“Is it just me, or do you ever feel like time just flies?” asks Krewella at the start of “Rewind,” their new song with fellow DJ duo Yellow Claw. On this track, Krewella – aka sisters Jahan and Yasmine Yousaf – get caught reminiscing about years and loves passed (“I’ve never been good at saying good-bye / so I’ mma let the memories get me by). The production of “Rewind” strengthens this retrospective point of view. It’s as if listeners are experiencing a soundtrack to Krewella’s memories. While there’s a little twinge of sadness over what was lost on the past, the song – through its production and vocals – conveys a bit of optimism for what’s next in the future.
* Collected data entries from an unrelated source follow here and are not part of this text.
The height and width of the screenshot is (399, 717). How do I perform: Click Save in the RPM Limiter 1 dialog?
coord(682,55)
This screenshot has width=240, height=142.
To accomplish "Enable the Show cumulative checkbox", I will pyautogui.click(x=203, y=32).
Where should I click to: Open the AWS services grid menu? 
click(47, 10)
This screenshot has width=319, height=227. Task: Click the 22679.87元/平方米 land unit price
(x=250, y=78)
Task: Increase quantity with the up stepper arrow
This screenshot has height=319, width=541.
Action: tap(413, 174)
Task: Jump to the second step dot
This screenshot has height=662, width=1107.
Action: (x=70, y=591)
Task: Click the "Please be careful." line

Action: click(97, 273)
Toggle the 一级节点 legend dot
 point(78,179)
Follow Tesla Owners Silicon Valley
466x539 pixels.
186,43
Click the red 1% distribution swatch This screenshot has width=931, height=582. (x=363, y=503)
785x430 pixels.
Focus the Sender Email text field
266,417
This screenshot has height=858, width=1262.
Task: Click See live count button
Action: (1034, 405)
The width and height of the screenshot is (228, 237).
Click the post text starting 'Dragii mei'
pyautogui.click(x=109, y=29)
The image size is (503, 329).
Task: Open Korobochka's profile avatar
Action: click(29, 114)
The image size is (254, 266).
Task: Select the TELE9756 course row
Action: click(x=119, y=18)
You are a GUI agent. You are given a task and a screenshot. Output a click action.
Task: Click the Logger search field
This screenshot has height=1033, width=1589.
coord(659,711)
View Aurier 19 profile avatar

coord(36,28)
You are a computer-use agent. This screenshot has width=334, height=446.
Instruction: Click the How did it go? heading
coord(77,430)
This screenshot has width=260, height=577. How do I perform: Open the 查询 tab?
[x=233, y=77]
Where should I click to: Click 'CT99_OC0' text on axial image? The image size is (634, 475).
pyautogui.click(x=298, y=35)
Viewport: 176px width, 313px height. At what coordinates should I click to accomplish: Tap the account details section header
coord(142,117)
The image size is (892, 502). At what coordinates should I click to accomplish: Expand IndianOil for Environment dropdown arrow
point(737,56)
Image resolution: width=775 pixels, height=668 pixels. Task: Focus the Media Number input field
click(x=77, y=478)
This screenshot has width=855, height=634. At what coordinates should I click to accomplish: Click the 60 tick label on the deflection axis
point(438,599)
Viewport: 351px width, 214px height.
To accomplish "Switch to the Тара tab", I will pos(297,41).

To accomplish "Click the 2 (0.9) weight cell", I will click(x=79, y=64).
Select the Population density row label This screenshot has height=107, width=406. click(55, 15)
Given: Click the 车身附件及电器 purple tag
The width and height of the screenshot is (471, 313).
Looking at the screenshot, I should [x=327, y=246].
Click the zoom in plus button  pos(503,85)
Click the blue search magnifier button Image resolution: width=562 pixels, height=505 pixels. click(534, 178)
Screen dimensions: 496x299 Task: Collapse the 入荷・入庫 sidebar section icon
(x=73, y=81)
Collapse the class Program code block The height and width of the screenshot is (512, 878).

“We wrote ‘Rewind’ about the bittersweet feeling of losing yourself in memories,” Krewella tells HollywoodLife. “How moments and emotions seem to vanish in the blink of an eye, and suddenly it’s a month, a year, sometimes a decade later, and you feel like everything you’ve experienced is a fictional story. The ‘you’ from the past is a familiar stranger. You’re sad that it’s all gone, but happy that it led you to where you are right now. They say nostalgia is like a drug, likely because it’s so easy to get stuck in the past, but this song is about letting yourself slip into it knowingly and enjoy it with reckless abandon.”
This song is exceptionally poignant, considering Krewella’s history. At the start of the year, the sisters returned with zer0, their first album in seven years. Their dubstep-oriented debut, Get Wet, debuted at no. 8 on the Billboard 200 in 2013, and had successful appearances at virtually every major dance music festival. Their career was derailed in 2014 when they parted ways with a former bandmember (who then sued the sisters.) Six years after that, the sisters released their long-awaited follow-up.
“When zer0 came out, our dad texted us this inspiring message saying how every single moment is an opportunity to start again at zero,” Jahan told Spotify. “I think that’s such a good reminder. The phrase “zero o’clock” keeps coming into my head—the idea that this moment is all we have, and whenever we are holding onto the baggage of the past or anxious about the future, it’s because we’re not living in that sacred space of zero.”
“It’s scary to release a body of work you’ve been developing for so long,” added Yasmine. “But eventually you need to let go, and I’m so excited and refreshed by the fact that people can hear who we’ve evolved into, and where we’re going next because everything is a stepping-stone. I love that people are getting to know us better, little by little.”